**Exercise details**
Go to the line containing "Select the GPT-4o model option" in the records below and print it and every following line exactly, on through the line containing "Click the gear", then stop.

┌──

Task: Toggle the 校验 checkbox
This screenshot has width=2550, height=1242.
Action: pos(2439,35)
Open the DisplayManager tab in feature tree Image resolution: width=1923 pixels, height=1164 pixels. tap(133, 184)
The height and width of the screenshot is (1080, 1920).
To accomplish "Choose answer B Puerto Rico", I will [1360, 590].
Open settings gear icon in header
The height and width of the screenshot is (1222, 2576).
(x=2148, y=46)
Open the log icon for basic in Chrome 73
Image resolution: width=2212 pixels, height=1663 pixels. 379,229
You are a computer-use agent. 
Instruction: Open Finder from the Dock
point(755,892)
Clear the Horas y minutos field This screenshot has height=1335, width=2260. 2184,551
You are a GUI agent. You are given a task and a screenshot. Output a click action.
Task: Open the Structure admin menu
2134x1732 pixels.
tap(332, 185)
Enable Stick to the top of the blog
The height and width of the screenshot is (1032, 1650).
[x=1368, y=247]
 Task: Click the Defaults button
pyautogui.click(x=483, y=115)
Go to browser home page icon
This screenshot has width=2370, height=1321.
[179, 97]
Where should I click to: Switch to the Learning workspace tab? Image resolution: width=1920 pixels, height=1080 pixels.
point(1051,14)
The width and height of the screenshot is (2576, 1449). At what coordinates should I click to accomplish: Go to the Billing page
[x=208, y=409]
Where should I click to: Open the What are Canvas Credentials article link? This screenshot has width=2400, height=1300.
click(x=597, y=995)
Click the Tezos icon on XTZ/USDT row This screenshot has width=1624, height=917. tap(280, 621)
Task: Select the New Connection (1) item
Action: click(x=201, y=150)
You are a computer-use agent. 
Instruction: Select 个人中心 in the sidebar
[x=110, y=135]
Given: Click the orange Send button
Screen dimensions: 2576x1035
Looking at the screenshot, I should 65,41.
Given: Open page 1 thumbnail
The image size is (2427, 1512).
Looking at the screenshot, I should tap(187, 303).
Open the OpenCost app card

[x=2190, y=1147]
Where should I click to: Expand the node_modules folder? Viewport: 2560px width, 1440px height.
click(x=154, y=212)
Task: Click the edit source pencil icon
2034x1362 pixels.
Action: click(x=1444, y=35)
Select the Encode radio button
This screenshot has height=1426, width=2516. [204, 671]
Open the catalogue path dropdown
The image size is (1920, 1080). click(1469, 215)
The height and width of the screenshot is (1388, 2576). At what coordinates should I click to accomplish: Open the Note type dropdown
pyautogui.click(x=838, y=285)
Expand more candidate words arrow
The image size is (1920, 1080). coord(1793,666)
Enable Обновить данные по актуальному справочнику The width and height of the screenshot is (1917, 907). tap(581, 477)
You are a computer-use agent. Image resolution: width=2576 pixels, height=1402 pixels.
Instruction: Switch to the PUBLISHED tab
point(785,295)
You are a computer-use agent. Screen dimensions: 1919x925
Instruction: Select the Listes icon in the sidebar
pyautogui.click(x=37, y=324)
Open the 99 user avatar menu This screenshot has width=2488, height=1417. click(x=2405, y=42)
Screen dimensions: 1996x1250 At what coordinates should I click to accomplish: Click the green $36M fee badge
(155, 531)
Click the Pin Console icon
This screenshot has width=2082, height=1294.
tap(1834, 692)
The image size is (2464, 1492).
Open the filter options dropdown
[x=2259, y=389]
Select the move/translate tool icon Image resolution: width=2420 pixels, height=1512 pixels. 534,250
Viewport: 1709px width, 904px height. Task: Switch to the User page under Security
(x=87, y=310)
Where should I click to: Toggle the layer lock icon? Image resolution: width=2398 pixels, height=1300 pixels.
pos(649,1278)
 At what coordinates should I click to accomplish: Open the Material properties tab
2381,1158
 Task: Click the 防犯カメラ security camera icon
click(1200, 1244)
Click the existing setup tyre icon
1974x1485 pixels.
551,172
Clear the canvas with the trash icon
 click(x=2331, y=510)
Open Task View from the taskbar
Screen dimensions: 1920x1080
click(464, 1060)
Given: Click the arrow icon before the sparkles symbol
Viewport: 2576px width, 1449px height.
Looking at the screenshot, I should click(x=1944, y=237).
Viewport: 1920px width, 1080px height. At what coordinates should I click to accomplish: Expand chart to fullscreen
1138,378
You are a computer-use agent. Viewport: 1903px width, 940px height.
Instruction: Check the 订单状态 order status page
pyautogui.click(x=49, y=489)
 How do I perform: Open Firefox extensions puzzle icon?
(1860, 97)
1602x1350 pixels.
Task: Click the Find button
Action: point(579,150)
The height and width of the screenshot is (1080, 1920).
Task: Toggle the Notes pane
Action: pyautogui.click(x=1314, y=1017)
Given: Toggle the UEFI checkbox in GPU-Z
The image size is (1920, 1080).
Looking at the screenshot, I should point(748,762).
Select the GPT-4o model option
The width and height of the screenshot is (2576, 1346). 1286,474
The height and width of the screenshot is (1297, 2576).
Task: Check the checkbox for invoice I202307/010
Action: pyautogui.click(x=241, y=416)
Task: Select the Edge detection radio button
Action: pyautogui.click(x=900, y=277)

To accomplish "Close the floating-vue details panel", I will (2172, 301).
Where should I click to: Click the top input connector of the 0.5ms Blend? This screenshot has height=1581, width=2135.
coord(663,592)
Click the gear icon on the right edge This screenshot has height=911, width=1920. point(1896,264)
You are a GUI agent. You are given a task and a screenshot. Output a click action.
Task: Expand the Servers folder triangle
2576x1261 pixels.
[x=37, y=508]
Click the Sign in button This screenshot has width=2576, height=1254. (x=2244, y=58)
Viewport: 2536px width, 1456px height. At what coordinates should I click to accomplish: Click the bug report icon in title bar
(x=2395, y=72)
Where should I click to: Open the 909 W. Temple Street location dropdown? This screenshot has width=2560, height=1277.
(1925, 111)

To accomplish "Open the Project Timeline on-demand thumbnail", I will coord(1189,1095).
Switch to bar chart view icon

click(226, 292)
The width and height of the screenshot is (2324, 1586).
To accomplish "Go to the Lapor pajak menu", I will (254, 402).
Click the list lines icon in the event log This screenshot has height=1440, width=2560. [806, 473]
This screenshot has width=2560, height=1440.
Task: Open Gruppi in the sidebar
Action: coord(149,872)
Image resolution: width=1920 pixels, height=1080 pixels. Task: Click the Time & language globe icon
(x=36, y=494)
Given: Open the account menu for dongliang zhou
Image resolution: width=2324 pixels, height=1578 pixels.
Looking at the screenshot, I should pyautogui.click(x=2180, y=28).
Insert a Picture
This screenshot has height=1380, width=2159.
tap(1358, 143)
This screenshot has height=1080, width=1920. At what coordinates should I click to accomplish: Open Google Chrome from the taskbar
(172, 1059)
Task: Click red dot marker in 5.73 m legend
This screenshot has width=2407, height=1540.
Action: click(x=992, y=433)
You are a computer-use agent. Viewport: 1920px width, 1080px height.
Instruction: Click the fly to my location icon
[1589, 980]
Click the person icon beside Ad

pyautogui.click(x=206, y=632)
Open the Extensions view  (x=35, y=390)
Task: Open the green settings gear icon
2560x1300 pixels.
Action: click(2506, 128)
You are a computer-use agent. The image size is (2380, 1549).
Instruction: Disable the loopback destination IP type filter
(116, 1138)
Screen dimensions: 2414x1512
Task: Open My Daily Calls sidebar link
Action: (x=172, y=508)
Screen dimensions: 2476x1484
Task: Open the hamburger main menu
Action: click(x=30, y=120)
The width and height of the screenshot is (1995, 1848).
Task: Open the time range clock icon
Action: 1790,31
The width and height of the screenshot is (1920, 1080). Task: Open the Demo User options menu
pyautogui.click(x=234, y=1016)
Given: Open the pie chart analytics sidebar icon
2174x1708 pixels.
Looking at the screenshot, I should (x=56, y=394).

└──

**Result**
Select the GPT-4o model option
The width and height of the screenshot is (2576, 1346). 1286,474
The height and width of the screenshot is (1297, 2576).
Task: Check the checkbox for invoice I202307/010
Action: pyautogui.click(x=241, y=416)
Task: Select the Edge detection radio button
Action: pyautogui.click(x=900, y=277)

To accomplish "Close the floating-vue details panel", I will (2172, 301).
Where should I click to: Click the top input connector of the 0.5ms Blend? This screenshot has height=1581, width=2135.
coord(663,592)
Click the gear icon on the right edge This screenshot has height=911, width=1920. point(1896,264)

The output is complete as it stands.